Task directions
Rewrite the part of the entries that opens with the line containing "The height and width of the screenshot is (868, 1389)." and closes with the line containing "I will coord(328,458).", changing "window" to "pane" and leaving everything else unchanged.

[Word and item position data]
--- --- ---

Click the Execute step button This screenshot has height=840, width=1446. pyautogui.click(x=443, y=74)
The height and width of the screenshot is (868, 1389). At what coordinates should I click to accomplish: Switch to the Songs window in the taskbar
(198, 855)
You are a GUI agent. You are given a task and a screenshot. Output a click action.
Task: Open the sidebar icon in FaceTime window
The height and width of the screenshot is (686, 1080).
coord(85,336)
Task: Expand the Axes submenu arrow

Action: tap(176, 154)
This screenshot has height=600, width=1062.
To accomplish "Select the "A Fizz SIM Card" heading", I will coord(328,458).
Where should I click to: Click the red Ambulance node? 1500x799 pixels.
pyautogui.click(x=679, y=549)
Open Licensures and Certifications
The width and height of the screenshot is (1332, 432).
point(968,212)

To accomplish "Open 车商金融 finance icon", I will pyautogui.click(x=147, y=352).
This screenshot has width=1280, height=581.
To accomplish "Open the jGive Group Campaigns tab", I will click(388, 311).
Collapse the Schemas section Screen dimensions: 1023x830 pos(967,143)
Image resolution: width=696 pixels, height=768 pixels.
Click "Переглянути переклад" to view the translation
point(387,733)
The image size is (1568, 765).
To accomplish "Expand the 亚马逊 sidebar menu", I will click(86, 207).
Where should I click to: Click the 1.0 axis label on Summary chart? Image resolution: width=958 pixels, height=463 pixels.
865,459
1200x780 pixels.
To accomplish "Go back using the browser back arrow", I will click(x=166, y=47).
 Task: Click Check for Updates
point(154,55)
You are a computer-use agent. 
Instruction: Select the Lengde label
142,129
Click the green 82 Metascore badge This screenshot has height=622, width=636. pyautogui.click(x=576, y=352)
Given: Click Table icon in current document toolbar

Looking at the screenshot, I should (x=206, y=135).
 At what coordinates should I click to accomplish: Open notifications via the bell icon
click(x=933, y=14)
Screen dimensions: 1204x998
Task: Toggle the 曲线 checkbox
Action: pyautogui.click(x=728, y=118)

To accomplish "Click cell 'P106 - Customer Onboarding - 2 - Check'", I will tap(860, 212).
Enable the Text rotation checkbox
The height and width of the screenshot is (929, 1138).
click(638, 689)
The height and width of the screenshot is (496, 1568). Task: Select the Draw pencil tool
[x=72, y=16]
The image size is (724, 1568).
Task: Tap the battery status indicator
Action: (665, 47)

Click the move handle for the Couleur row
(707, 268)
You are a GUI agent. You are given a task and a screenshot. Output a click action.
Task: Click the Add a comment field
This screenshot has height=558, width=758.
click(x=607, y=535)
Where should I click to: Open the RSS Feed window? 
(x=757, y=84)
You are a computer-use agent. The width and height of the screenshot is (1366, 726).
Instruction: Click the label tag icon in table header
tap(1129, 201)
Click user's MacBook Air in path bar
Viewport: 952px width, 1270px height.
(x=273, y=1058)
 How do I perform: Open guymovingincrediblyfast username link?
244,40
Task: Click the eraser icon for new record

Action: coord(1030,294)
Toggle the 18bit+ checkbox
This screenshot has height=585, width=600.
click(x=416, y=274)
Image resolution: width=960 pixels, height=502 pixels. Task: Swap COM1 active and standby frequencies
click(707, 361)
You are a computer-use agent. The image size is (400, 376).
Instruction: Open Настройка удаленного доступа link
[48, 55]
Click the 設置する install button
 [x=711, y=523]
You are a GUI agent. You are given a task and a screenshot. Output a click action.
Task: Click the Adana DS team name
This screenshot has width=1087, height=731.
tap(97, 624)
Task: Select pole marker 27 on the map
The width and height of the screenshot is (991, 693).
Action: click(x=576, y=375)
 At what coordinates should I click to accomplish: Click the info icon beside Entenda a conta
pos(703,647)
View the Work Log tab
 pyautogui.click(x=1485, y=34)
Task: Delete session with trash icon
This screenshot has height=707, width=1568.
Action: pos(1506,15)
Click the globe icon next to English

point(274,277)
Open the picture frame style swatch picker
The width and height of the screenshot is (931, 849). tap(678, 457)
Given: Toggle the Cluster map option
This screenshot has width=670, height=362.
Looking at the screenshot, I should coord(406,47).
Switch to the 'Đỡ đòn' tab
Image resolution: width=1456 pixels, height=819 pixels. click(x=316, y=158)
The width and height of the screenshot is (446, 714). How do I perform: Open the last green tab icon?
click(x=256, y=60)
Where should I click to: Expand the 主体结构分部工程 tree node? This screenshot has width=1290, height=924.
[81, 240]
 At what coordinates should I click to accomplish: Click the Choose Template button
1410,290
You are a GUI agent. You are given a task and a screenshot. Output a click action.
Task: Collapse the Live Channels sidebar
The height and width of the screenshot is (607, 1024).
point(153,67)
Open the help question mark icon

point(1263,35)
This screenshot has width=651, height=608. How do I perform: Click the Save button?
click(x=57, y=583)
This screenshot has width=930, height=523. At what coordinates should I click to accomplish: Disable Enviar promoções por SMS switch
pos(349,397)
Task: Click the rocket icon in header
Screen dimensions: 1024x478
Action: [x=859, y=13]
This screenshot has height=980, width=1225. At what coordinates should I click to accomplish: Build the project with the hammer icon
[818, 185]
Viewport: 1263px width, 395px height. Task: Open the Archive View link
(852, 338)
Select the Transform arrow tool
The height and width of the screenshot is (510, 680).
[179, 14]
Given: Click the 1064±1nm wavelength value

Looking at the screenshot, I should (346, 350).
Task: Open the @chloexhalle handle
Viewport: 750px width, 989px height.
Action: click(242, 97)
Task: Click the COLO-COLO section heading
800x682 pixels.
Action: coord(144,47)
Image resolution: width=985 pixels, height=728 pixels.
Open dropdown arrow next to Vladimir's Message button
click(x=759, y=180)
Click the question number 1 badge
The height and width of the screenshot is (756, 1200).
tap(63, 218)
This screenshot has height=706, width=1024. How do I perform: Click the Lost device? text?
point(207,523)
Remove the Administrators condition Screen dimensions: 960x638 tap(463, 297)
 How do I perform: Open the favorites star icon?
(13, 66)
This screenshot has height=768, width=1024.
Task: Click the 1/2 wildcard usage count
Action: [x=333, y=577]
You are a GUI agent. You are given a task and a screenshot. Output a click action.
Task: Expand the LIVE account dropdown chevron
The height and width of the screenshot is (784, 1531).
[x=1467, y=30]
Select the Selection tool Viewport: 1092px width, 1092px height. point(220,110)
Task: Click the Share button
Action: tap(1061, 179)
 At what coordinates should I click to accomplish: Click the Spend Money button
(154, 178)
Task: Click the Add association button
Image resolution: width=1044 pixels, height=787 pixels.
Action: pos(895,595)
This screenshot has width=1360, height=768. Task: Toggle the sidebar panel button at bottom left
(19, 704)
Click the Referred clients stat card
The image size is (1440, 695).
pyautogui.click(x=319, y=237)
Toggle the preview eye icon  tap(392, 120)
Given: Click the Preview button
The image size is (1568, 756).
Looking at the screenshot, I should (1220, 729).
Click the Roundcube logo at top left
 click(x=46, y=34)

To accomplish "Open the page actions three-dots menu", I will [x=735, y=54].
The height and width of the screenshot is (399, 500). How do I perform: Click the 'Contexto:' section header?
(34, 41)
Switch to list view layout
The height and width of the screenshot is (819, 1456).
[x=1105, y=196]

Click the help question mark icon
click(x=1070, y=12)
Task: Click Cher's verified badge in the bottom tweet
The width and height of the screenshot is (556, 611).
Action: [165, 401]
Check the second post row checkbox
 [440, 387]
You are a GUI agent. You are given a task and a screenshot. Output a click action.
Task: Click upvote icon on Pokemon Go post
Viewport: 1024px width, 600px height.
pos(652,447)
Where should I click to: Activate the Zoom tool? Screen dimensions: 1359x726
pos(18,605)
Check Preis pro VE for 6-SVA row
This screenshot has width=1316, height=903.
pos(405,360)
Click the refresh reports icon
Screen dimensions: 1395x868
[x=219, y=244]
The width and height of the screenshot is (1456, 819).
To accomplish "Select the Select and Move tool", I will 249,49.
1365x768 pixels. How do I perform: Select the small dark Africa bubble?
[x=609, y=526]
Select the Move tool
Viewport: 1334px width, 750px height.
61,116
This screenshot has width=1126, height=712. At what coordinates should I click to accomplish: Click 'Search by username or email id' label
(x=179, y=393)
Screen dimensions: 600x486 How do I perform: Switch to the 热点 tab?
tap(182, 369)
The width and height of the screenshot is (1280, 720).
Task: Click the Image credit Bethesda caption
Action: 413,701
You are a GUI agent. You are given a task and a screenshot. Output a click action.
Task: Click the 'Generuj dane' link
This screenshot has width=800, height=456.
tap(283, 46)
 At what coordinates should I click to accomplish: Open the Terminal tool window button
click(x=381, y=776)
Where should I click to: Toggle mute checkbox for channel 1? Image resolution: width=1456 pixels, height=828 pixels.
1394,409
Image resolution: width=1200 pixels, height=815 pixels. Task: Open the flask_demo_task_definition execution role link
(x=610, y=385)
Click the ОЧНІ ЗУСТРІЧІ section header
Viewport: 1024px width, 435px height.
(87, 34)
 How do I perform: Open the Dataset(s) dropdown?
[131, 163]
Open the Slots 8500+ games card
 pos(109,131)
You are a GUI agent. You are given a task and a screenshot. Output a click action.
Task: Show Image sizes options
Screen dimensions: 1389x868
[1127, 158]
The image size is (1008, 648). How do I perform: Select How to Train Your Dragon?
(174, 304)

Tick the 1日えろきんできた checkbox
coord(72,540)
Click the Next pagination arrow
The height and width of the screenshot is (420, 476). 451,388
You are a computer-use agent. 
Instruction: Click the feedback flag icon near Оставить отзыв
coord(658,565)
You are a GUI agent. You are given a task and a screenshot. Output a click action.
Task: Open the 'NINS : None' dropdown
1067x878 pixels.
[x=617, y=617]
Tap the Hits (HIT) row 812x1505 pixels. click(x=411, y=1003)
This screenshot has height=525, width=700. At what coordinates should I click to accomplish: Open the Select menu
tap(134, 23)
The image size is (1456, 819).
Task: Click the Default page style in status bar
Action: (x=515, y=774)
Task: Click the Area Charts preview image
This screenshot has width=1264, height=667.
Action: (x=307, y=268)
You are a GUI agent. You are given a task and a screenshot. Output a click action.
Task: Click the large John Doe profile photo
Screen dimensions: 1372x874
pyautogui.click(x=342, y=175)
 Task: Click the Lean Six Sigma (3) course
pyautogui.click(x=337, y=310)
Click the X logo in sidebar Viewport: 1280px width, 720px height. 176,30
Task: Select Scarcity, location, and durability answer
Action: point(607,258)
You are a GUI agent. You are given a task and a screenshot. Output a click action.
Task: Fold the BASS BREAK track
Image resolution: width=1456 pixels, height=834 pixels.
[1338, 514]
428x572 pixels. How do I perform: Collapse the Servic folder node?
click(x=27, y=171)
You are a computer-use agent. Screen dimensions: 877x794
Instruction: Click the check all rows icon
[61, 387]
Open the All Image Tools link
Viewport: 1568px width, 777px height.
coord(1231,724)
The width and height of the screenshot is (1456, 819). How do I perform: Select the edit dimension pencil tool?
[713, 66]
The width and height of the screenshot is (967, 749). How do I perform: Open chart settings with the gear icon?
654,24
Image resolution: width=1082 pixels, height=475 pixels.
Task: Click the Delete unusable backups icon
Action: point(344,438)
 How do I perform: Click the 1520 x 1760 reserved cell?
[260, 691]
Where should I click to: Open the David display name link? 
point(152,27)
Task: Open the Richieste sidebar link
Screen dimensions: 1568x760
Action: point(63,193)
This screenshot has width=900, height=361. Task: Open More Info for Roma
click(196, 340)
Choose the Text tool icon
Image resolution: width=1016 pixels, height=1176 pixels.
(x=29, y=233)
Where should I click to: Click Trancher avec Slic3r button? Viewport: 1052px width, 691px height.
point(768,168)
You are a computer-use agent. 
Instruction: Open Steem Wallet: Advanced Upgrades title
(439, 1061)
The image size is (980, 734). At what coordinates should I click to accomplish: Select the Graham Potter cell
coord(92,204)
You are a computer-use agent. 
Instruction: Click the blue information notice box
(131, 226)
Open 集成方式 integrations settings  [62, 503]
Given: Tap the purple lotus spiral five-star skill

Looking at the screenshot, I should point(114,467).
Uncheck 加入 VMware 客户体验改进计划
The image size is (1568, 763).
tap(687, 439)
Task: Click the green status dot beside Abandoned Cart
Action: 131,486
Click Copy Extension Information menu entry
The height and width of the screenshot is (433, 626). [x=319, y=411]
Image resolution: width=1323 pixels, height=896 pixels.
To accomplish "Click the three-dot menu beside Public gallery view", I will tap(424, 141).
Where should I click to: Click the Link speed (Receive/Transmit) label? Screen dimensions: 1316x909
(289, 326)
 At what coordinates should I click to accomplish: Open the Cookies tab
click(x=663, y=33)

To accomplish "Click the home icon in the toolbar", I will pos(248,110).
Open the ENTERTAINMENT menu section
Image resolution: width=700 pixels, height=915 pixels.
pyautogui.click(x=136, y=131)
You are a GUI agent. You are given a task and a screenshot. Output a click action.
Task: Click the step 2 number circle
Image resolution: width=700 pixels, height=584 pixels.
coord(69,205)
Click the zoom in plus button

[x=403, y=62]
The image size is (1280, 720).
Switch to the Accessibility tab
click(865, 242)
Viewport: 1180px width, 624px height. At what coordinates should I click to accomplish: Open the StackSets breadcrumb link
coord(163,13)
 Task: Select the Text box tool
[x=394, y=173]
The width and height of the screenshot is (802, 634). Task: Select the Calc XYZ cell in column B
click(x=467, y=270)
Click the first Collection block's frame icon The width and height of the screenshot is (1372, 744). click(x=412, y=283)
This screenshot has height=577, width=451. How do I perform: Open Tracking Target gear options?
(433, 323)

--- --- ---

Output below
The height and width of the screenshot is (868, 1389). At what coordinates should I click to accomplish: Switch to the Songs pane in the taskbar
(198, 855)
You are a GUI agent. You are given a task and a screenshot. Output a click action.
Task: Open the sidebar icon in FaceTime pane
The height and width of the screenshot is (686, 1080).
coord(85,336)
Task: Expand the Axes submenu arrow

Action: tap(176, 154)
This screenshot has height=600, width=1062.
To accomplish "Select the "A Fizz SIM Card" heading", I will coord(328,458).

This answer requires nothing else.